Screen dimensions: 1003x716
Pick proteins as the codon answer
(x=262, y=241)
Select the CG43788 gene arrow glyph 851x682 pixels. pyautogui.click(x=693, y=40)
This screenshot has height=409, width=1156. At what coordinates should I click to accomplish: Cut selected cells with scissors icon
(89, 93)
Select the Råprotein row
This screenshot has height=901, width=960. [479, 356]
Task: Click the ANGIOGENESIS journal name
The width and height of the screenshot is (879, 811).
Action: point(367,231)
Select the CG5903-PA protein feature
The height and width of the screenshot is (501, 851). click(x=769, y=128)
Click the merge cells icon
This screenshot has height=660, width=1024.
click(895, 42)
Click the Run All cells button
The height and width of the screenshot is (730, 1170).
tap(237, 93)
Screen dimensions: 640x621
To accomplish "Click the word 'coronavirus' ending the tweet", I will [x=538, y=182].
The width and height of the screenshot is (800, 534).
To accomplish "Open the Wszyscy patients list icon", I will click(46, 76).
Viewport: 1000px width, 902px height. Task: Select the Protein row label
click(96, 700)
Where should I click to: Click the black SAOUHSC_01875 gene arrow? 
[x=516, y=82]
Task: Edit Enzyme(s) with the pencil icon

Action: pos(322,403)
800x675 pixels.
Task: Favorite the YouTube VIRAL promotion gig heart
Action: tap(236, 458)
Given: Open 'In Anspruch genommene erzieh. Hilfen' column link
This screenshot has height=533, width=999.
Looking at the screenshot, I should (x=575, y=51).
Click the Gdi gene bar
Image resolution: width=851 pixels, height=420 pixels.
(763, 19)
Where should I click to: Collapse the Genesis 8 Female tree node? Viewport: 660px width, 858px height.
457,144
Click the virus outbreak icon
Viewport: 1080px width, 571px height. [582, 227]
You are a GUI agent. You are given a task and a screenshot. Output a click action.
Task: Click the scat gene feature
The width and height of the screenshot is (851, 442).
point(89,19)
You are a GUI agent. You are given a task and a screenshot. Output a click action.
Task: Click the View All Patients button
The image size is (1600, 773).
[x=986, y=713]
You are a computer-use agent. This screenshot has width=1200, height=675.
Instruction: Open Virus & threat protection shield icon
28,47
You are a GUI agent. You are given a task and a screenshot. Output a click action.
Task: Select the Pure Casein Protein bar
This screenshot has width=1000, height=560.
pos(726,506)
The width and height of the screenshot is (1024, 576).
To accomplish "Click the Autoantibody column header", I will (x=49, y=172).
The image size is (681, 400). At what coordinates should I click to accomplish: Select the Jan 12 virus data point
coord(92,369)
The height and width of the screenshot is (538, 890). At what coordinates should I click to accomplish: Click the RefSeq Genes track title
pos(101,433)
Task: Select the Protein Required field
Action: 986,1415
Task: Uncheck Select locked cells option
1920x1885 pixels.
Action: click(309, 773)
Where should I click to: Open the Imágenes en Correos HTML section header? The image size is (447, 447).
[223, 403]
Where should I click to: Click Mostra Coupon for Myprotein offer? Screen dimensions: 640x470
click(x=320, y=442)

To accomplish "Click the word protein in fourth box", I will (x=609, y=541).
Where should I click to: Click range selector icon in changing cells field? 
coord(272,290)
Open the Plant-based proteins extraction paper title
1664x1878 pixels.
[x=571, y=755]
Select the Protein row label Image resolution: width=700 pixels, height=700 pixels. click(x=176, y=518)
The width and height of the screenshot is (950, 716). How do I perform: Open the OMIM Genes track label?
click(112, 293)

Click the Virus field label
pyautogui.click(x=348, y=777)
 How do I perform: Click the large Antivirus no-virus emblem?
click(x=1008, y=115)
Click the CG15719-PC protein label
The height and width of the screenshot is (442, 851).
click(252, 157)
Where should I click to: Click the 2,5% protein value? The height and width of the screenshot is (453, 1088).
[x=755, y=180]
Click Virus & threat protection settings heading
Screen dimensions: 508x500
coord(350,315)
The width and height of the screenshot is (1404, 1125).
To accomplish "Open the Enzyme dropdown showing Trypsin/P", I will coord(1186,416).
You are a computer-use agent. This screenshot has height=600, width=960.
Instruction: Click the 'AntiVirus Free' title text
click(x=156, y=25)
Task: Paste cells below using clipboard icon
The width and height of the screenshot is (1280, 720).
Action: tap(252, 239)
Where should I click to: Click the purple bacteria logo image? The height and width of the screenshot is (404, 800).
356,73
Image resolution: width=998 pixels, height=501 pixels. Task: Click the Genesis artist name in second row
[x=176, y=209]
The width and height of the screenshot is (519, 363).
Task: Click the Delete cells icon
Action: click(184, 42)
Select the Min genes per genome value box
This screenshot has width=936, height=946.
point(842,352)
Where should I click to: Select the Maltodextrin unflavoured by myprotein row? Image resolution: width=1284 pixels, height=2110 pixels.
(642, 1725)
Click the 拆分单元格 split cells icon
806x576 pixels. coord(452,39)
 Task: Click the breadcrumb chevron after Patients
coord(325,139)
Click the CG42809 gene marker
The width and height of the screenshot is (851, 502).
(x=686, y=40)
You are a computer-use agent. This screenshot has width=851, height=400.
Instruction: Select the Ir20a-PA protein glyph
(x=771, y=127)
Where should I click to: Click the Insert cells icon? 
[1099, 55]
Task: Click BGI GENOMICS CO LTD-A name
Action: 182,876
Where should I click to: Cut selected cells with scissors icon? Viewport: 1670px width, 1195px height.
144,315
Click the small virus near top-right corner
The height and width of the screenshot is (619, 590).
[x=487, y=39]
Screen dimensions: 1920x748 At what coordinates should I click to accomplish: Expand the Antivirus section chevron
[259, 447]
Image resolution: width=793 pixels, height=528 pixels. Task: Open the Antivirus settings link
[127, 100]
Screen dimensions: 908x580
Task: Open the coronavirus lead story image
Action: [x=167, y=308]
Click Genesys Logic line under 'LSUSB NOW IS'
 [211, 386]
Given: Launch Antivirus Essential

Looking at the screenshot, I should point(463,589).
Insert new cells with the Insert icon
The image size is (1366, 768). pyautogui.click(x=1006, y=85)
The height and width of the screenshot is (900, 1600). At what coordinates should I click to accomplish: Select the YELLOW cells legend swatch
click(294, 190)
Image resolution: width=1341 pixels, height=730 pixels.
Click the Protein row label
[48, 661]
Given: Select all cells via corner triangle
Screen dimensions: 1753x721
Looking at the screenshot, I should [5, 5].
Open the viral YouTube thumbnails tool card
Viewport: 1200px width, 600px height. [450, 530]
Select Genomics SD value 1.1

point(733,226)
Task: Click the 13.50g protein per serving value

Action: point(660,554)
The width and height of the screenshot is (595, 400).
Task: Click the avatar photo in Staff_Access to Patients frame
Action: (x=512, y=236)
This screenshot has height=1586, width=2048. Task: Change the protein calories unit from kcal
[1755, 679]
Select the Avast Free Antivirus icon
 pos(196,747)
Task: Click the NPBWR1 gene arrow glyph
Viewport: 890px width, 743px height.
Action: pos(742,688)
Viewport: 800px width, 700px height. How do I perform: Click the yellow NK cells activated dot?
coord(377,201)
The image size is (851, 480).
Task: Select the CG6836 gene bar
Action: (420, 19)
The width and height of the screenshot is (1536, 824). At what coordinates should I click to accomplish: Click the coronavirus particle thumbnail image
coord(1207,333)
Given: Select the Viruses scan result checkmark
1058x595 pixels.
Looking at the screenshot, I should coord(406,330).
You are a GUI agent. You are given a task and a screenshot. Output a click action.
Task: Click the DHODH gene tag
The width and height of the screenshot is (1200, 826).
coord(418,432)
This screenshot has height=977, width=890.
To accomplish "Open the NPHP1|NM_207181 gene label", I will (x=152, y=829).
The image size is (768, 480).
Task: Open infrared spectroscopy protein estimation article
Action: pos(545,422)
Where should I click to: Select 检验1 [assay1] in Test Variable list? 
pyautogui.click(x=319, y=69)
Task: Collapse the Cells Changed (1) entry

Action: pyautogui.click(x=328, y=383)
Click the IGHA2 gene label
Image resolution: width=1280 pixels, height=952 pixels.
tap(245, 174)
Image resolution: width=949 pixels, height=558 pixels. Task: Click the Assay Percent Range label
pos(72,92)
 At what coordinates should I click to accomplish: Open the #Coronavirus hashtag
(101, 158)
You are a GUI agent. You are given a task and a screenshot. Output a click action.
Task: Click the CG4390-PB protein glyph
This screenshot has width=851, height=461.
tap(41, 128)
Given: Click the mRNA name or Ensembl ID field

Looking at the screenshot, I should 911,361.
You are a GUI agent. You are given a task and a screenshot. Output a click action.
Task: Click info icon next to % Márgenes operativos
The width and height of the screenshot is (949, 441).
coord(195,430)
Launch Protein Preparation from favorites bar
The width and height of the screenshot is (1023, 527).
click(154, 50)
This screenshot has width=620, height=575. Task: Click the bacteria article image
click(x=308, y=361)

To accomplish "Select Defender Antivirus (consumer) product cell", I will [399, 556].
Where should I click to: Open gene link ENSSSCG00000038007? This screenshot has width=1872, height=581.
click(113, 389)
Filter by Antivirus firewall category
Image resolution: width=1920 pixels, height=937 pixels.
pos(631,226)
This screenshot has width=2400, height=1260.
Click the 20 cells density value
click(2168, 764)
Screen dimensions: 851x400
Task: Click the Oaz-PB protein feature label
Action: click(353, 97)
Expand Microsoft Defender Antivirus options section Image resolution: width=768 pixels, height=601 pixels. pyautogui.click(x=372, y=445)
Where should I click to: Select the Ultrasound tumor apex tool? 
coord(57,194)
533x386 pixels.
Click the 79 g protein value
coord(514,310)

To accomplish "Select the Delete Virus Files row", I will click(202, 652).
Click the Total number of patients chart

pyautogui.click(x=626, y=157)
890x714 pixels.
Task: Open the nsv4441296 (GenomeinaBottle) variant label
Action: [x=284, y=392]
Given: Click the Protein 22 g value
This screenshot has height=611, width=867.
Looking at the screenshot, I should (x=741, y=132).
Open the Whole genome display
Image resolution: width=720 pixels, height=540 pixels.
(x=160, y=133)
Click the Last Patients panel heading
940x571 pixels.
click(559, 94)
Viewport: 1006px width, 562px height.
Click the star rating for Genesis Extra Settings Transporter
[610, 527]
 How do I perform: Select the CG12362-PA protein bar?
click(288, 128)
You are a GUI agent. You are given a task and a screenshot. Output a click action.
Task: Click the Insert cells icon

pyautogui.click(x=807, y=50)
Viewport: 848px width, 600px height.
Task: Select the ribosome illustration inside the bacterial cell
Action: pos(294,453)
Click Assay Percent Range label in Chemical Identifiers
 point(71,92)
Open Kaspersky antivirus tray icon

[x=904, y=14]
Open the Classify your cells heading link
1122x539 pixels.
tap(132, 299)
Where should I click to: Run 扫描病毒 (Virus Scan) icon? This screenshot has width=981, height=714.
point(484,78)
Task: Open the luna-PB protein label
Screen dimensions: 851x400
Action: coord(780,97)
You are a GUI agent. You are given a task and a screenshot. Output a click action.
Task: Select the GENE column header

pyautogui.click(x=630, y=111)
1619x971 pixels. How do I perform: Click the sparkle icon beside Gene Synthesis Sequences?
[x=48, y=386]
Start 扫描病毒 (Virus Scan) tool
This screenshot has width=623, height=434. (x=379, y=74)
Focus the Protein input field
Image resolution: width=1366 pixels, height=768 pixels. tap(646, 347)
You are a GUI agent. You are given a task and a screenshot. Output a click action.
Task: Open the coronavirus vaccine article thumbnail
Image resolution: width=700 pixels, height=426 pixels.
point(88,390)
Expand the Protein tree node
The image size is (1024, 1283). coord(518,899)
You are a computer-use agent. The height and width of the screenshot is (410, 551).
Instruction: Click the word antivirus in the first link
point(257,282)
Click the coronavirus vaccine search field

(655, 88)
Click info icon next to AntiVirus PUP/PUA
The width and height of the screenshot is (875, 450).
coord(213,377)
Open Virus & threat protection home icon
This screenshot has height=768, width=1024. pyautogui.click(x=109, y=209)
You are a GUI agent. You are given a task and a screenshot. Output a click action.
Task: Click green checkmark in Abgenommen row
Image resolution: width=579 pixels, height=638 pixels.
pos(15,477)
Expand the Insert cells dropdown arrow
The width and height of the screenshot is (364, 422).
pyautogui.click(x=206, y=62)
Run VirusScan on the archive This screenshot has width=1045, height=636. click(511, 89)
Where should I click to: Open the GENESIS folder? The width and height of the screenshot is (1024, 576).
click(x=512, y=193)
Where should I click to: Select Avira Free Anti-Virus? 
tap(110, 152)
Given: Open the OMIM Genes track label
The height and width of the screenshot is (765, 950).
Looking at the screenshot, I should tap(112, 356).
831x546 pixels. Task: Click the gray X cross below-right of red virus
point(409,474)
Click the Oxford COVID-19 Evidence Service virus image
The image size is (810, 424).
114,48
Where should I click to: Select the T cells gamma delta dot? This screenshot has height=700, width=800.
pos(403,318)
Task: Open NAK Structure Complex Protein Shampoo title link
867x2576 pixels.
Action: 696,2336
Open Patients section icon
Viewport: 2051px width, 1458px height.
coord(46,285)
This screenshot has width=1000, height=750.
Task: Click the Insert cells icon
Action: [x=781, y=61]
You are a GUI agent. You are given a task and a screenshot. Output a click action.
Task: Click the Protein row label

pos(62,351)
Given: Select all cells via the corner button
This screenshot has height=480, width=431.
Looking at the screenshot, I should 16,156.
++++
» The problem
With no other words, report how many lines in the entries hold the string "corner".

» Response to this exercise
3